Out of the records below, copy all lines in which the word "link" occurs.
--- Dataset extract ---
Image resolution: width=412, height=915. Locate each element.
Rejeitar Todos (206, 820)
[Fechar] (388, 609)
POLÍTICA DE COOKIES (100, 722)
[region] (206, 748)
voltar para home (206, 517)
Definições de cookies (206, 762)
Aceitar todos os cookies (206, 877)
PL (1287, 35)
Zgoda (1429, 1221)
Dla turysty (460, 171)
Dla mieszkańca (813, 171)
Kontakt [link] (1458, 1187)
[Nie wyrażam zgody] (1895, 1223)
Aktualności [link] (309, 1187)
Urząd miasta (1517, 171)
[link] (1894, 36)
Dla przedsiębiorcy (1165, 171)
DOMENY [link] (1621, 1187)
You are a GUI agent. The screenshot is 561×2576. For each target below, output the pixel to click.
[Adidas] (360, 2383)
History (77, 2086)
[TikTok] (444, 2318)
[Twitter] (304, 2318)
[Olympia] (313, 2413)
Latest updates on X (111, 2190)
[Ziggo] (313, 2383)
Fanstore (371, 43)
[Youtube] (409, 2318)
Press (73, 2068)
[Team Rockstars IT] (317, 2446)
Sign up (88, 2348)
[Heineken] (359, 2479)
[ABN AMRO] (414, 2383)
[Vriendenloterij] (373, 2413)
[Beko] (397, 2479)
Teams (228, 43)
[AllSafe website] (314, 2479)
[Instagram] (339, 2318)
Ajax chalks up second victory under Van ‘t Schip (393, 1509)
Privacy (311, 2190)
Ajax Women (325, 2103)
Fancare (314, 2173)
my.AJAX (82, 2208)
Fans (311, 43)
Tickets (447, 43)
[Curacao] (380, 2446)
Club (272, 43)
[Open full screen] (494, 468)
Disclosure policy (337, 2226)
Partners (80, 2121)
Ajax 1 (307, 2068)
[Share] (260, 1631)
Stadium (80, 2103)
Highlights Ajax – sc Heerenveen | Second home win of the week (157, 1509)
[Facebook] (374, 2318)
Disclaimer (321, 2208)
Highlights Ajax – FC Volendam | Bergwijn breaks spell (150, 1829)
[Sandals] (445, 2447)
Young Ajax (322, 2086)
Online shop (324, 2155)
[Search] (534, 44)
---
» Problem solution
Kontakt [link] (1458, 1187)
Aktualności [link] (309, 1187)
[link] (1894, 36)
DOMENY [link] (1621, 1187)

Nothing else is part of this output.